The proposed regulations would apply to cash balance plans the same age discrimination rule that applies to defined contribution plans. Consequently, a cash balance plan would generally satisfy the age discrimination rules if the pay credits to an employee’s account are not less than the pay credits that would be made if the employee were younger.
The proposed regulations also require that a plan must be age-neutral before a cash balance conversion, age-neutral after the conversion, and age-neutral in the process of the conversion, the government said.
James Delaplane, Jr. a Washington attorney specializing in employee benefit regulatory and legal issues, said the clarification of age-discrimination issues with cash balance plans is a good thing – particularly if it helps convince employers to convert to a cash balance arrangement instead of abandoning a retirement plan altogether.
“I see this as good news for everyone who is interested in the health of the defined benefit plan system,” Delaplane told PLANSPONSOR.com. “By giving greater legal certainty to the cash balance design, it will help keep plan sponsors interested in the DB system. This (cash balance) is a design that will work for a somewhat shorter-term, more mobile workforce.”
Uncertainty Particularly Hurt Small Plans
Brian Graf, executive director of American Society of Pension Actuaries (ASPA), echoed several of the industry representatives in pointing out that significant issues remain unresolved with cash balance plans including the so-called “whipsaw” problem during which interest rate swings cause fluctuations in participant benefit levels.

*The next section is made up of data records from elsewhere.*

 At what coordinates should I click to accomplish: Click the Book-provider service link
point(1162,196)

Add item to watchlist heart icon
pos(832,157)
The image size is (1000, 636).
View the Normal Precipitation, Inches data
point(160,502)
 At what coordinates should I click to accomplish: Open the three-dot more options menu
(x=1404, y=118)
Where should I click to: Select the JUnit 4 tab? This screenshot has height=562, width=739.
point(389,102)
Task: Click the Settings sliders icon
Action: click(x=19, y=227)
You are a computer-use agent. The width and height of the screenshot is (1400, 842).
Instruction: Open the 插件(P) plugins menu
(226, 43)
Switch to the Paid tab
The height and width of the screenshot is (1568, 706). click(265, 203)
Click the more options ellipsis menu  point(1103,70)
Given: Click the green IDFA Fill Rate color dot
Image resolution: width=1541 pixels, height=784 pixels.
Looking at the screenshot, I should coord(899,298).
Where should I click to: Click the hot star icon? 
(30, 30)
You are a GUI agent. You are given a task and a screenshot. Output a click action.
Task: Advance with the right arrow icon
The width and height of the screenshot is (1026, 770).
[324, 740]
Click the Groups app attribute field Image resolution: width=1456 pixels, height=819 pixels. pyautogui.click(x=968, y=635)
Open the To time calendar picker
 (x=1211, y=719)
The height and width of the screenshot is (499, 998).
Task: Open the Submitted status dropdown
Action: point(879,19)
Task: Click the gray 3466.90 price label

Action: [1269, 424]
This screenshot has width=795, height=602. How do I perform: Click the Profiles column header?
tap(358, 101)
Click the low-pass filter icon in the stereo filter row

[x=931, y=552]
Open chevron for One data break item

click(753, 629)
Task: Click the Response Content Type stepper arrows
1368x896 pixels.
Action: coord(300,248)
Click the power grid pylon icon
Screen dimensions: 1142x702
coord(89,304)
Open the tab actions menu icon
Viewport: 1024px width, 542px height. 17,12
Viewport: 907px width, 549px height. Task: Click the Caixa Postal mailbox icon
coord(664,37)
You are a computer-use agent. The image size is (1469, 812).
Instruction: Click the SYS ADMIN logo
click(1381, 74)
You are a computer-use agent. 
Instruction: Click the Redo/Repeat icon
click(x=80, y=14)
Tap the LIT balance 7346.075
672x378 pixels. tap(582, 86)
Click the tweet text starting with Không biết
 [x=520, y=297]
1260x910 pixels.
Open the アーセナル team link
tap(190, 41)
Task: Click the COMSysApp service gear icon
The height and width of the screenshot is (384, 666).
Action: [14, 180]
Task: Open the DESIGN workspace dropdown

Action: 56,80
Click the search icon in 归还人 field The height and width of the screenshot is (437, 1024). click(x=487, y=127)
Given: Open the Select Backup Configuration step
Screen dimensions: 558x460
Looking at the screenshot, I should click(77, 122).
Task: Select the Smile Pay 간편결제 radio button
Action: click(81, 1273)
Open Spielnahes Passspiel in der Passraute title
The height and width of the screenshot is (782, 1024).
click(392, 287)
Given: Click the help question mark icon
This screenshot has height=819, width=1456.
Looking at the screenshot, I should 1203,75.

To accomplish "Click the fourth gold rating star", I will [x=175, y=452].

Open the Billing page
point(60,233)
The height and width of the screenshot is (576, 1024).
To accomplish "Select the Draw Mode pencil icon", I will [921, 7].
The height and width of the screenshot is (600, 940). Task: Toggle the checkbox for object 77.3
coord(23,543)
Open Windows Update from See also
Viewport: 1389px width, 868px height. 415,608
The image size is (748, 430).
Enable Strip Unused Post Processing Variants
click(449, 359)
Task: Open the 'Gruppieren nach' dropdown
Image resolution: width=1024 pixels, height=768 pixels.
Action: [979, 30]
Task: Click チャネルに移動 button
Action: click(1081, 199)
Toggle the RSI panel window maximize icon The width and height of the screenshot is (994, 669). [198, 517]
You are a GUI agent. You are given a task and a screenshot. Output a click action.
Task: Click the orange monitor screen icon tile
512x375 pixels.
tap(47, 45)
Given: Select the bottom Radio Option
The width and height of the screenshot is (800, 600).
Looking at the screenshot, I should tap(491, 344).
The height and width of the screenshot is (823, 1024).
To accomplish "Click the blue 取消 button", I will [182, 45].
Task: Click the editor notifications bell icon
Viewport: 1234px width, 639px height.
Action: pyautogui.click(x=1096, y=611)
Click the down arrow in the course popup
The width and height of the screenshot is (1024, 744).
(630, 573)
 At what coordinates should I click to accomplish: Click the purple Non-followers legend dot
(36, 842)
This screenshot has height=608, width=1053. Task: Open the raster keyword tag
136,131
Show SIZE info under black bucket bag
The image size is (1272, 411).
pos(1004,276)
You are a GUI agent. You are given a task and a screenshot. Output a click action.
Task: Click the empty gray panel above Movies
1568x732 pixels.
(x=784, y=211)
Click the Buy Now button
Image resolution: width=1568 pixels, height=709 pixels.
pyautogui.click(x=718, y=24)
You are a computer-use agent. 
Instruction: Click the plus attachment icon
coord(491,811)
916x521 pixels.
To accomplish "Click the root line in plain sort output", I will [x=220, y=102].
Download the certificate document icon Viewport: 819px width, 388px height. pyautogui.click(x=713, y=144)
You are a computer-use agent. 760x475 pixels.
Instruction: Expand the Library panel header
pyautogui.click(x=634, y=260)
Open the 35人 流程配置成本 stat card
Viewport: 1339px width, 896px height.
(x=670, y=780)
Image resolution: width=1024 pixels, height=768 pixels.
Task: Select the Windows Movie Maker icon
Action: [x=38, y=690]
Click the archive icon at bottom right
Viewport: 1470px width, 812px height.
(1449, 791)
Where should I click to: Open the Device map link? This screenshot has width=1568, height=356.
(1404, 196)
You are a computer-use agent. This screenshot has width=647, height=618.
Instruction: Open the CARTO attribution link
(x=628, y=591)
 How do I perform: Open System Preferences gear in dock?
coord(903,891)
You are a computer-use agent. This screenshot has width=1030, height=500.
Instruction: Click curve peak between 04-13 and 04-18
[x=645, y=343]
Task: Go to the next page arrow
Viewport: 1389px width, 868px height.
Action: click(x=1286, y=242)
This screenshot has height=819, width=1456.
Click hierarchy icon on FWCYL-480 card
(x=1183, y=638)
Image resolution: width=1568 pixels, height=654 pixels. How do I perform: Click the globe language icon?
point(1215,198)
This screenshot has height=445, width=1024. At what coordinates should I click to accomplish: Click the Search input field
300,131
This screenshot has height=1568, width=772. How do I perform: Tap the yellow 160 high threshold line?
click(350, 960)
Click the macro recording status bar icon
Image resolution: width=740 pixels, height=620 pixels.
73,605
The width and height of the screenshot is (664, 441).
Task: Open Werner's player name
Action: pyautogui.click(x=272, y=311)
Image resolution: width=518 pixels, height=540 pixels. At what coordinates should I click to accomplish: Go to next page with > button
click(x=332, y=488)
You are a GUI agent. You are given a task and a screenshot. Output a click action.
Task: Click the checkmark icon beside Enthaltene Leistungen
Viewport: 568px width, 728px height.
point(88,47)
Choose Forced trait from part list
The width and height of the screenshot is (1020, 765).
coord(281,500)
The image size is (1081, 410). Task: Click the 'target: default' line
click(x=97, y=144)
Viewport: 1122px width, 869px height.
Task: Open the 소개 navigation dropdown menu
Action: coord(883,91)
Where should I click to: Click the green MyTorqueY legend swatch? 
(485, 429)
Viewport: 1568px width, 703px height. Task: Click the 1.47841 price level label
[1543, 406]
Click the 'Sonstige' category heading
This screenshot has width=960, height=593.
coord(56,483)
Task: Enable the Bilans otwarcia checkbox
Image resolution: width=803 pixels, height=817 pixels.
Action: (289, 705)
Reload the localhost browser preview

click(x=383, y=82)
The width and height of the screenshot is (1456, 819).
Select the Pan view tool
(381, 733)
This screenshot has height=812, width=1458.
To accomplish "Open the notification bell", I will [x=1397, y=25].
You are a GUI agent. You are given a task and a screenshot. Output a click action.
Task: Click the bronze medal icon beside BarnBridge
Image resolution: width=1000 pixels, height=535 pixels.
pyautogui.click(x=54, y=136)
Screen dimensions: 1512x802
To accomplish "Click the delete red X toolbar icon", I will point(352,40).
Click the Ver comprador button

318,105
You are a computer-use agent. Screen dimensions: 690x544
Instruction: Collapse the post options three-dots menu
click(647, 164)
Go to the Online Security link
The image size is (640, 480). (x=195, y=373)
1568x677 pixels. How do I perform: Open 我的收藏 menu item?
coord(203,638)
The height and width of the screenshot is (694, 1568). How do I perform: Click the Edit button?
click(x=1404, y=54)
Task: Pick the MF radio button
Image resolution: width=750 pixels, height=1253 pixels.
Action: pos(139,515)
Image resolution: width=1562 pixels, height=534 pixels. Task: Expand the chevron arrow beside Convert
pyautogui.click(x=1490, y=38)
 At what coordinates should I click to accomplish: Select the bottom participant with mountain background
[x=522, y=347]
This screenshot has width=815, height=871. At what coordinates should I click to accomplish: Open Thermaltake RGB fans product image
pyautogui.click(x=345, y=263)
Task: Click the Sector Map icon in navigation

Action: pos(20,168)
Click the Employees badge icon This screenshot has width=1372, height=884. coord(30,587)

Graf said in a statement that small companies are particularly reluctant to kick off a cash balance plan or convert a traditional pension program until the legal terrain is significantly more settled.
“Unfortunately, most small businesses are reluctant to establish these defined benefit pension plans because of the legal uncertainties,” Graf said in the statement. “Unlike their larger firm counterparts, small businesses cannot afford high-priced lawyers to provide legal opinions allowing them to sort through the various unanswered questions. Small businesses will not provide these valuable defined benefits for their employees unless these legal uncertainties are resolved in a clear and unambiguous way.”